In addition, as illustrated in FIG. 38, the steel plate 11e in the flange 11a may also be replaced by two magnetic members 11g; the transmission part 12b in the driving force receiving opening 12 is a magnetic cylinder; the two magnetic members 11g are respectively arranged on both sides of the transmission part 12b and disposed on the two stressed columns 11f; when the driving force receiving opening 12 is mounted on the flange 11a, the transmission part 12b of the driving force receiving opening 12 and corresponding magnetic member 11g are arranged on the same pole so as to achieve the effect that like poles repel each other; and both the poles of the transmission part 12b and the corresponding magnetic member 11g are set to be S poles or N poles. As the two magnetic members 11g are disposed between the two stressed columns 11f, the transmission part 12b with magnetic property is always disposed between the two magnetic members 11g due to the action that like poles repel each other, and hence the adjustment function the same with that of the foregoing steel plate 11e can be achieved: the transmission part 12b is kept between the two stressed columns 11f, has a clearance, and does not make contact with the stressed columns 11f, and the driving force receiving opening 12 in the flange 11a can partially rotate towards the counterclockwise direction R or the clockwise direction L relative to the rotation axis thereof.

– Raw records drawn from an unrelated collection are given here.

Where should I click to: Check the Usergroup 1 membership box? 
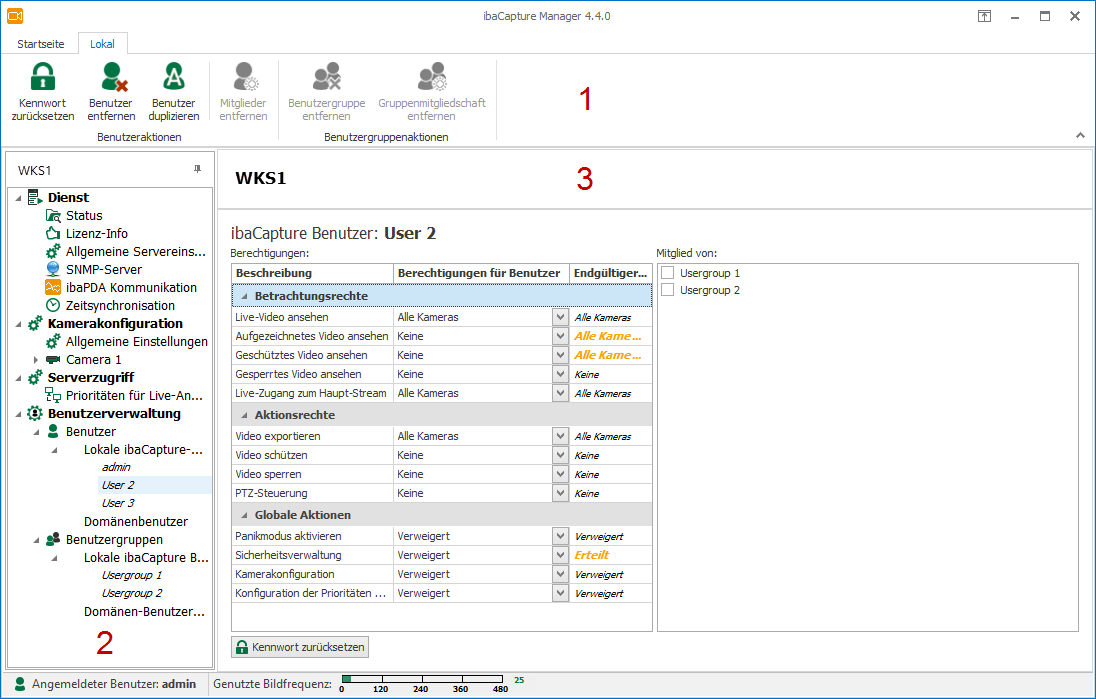coord(668,273)
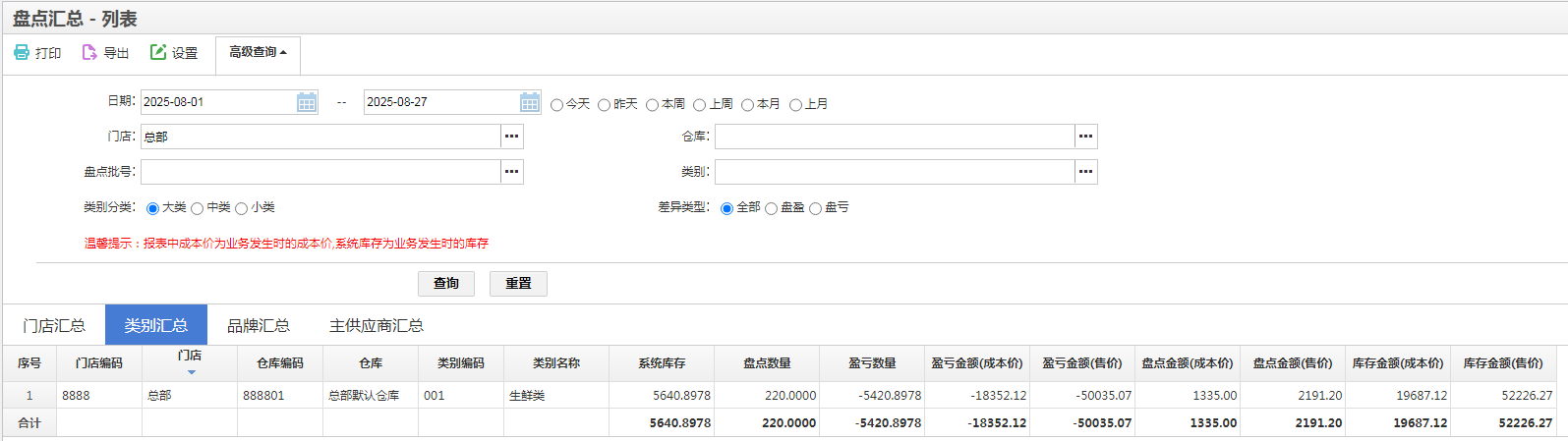1568x441 pixels.
Task: Open the 门店 column header dropdown arrow
Action: pyautogui.click(x=191, y=372)
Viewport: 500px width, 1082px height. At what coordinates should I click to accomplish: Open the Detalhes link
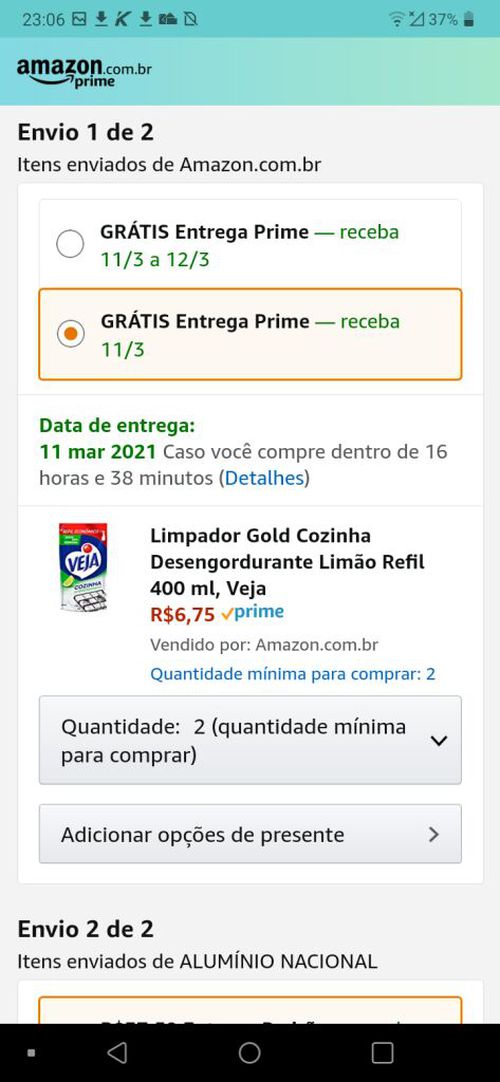[264, 478]
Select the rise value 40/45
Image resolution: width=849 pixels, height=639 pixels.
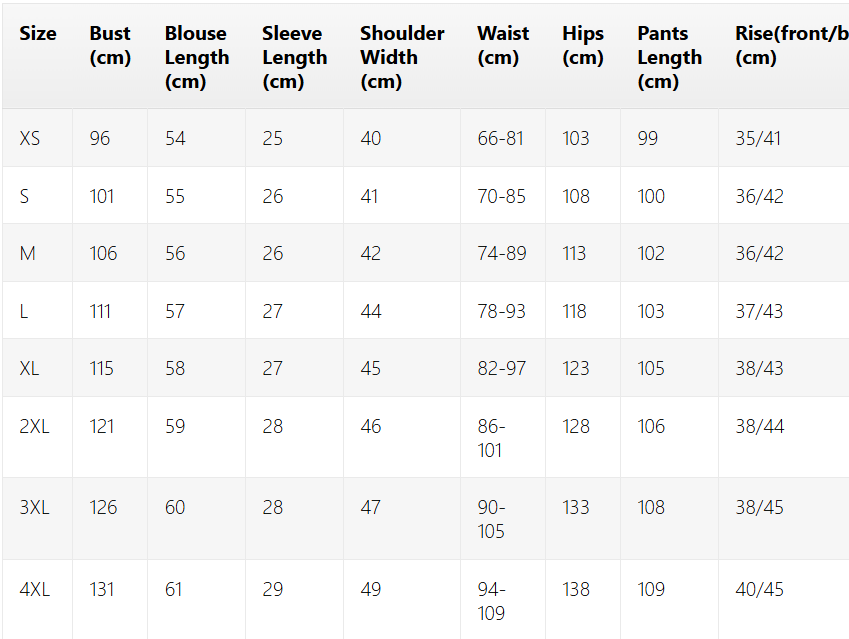click(x=759, y=589)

Moreover, as illustrated in FIG. 39, the steel plate 11e in the flange 11a may also be replaced by an elastic member 11h (e.g., an elastic sponge and an elastic rubber). The elastic member 11h may be set to be a pair which are respectively disposed on the two stressed columns 11f relative to both sides of the transmission part 12b, or the elastic member 11h has a U-shaped or V-shaped structure, is disposed between the two stressed columns 11f, and is configured to clamp the transmission part 12b of the driving force receiving opening 12, and hence the adjustment function the same with that of the forgoing steel plate 11e can be achieved: the transmission part 12b is kept between the two stressed columns 11f and does not make contact with the stressed columns 11f, and the driving force receiving opening 12 in the flange 11a can partially rotate towards the counterclockwise direction R or the clockwise direction L relative to the rotation axis thereof.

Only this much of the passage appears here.